ヴォルカニック・ワイン・アワード | The Jancis Robinson Story (ポッドキャスト) | Mission Blind Tasting | 🎁 20% off annual memberships

Can Carignan(e) ever be great?

• 6 分で読めます

Is the Carignan grape – known as Carignane in the US and so widely planted in southern France  that for ages it was the most widely planted red wine grape in the world – good, bad, ugly or great? I have been consistently critical of the poor old Carignan vine over the years, which is why, I suspect, the organiser of the first known international celebratory Carignan tasting last summer was so keen for me to attend.

Far too many southern French reds have been spoilt for me by that harsh, green, acrid smell of over-produced Carignan – and I have been sympathetic to the authorities' attempts to reduce the amount of Carignan planted in the Languedoc Roussillon.

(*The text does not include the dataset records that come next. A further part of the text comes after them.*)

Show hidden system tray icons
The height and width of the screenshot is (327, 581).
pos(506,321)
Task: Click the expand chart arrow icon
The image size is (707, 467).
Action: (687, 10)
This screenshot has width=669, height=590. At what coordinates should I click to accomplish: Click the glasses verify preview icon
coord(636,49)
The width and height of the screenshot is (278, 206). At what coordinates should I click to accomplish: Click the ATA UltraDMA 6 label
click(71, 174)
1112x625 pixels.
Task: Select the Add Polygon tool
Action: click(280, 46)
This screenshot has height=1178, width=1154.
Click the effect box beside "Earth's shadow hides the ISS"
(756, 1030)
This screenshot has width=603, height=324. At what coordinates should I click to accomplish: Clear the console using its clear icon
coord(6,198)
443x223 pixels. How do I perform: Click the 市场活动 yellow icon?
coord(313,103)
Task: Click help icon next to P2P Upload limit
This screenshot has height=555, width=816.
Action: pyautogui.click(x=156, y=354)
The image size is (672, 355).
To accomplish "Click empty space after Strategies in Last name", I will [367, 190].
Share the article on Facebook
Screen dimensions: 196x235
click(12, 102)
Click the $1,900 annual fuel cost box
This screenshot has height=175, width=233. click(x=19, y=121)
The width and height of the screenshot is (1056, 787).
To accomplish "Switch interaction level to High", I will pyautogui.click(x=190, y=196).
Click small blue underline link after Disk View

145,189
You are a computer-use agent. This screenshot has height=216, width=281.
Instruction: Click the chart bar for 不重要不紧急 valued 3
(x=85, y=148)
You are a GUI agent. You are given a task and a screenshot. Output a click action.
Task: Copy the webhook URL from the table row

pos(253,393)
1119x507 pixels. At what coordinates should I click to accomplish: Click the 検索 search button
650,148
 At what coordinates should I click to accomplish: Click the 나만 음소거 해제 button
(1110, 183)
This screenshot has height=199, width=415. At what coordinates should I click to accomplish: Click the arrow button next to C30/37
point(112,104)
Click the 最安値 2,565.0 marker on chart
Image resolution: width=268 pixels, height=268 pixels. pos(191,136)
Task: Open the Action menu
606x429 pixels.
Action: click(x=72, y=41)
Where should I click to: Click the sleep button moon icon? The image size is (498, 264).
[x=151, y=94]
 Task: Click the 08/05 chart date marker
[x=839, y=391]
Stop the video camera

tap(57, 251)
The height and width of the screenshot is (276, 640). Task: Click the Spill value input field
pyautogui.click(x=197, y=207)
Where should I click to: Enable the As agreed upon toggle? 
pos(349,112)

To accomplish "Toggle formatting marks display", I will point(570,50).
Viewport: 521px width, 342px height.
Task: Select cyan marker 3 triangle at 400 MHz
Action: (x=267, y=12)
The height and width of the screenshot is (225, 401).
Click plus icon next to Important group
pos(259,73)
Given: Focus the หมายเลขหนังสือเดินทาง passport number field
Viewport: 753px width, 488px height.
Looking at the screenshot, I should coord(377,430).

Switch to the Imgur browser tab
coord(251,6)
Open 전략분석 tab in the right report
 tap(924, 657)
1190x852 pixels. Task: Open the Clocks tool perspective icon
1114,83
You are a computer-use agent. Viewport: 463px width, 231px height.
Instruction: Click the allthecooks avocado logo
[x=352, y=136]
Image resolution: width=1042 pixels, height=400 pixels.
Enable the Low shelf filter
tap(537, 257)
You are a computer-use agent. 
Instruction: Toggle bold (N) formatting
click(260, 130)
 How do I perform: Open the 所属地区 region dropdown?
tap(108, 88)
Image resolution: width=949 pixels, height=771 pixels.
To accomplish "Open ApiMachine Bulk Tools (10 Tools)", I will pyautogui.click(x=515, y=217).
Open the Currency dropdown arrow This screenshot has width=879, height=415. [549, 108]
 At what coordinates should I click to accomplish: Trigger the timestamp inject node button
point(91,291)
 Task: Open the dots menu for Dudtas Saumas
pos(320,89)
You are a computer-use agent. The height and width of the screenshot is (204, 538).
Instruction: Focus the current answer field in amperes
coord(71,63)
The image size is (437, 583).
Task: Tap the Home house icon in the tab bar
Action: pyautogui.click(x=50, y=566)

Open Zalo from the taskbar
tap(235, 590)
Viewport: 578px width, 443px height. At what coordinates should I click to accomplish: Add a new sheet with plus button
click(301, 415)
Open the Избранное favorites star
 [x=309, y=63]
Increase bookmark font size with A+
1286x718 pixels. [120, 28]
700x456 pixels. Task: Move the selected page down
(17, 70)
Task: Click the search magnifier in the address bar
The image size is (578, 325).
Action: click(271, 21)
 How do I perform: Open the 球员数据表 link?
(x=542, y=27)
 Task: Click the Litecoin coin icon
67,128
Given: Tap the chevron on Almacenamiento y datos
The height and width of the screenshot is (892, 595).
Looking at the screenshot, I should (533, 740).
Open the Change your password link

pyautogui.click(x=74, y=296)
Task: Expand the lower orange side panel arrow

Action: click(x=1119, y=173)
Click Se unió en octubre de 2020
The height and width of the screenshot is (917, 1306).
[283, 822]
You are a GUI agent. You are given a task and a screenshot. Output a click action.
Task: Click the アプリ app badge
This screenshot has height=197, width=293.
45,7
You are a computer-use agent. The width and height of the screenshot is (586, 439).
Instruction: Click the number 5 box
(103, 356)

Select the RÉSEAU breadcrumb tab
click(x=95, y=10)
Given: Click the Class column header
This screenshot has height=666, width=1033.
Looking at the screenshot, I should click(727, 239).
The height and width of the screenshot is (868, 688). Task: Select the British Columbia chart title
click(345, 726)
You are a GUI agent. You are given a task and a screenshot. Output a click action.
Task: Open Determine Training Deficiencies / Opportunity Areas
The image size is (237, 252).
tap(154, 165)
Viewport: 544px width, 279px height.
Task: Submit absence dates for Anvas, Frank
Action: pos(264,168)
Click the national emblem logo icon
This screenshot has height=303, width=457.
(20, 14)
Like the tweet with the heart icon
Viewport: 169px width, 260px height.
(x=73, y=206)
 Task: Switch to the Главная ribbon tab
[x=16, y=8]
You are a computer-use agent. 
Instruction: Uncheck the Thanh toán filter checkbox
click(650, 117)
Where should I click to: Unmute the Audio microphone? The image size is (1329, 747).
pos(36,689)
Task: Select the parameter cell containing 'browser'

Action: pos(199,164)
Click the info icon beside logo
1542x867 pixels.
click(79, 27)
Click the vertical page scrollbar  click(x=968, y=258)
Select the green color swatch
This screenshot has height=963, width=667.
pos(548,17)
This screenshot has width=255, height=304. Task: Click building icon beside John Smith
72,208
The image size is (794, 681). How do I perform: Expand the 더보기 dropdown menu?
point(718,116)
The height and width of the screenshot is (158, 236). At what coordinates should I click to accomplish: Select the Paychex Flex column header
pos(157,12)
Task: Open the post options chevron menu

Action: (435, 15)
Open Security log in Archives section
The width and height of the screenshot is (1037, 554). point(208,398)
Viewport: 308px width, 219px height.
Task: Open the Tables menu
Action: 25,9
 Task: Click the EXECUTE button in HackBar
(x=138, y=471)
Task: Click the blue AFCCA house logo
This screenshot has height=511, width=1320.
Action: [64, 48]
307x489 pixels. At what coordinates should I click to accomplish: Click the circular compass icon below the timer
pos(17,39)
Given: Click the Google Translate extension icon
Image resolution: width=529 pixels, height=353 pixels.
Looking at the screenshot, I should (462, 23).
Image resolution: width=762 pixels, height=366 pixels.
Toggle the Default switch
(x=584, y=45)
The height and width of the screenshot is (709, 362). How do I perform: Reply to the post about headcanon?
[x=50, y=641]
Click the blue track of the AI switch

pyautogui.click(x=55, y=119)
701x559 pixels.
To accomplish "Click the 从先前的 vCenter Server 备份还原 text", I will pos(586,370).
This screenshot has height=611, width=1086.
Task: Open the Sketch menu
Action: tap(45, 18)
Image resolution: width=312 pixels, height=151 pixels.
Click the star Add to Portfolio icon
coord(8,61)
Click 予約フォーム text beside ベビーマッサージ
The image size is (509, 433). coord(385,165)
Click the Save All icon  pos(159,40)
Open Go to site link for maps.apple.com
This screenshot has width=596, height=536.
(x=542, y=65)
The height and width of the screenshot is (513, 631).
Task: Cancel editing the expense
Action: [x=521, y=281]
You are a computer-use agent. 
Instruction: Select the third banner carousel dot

For most of the second half of the 20th century, the productive Carignan vine was the single most common vine variety in France. It was the vine of choice to replace the even worse (more vapid, even more productive) Aramon in the vineyards of the Midi, chiefly because of its high yields and good frost resistance. The pieds noirs returning from Algeria knew how dependable it had been in the heat of North Africa and were only too happy to plant it in their new-found wine estates in the south of France. By the end of the1970s there were more than 500,000 acres of this inconveniently late-ripening variety in France  – far, far more than the area devoted to Merlot or Cabernet for example. Nowadays Cabernet and Merlot reign supreme and Carignan(e) is only the eighth most planted wine vine in the world, but there are still nearly 300,000 acres of it, even though it has been overtaken by the more noble Syrah according to the calculations of Pat Fegan of the Chicago Wine School, the only man I know as fascinated by these statistics as I am.

With 6,000 acres planted, Carignane is still the tenth most planted red wine grape in California, but in France the real sea change came in the 1990s when, thanks to heavy financial inducements, southern French growers were encouraged to rip out Carignan in favour of more fashionable, ‘improving’ varieties or other crops entirely. I for one can quite see why the appellation authorities have been steadily reducing the proportion of Carignan allowed in wines such as Minervois,
Corbières, Fitou, Faugères, St Chinian and Coteaux du Languedoc in favour of gentler, fruitier grapes such as Syrah, Grenache, Mourvèdre and Cinsault.

And yet, and yet. There are wines made almost exclusively from Carignan that are very impressive. Some of the most obvious are grown not in France but over the Spanish border on the distinctive brown schists of Priorat in Catalonia.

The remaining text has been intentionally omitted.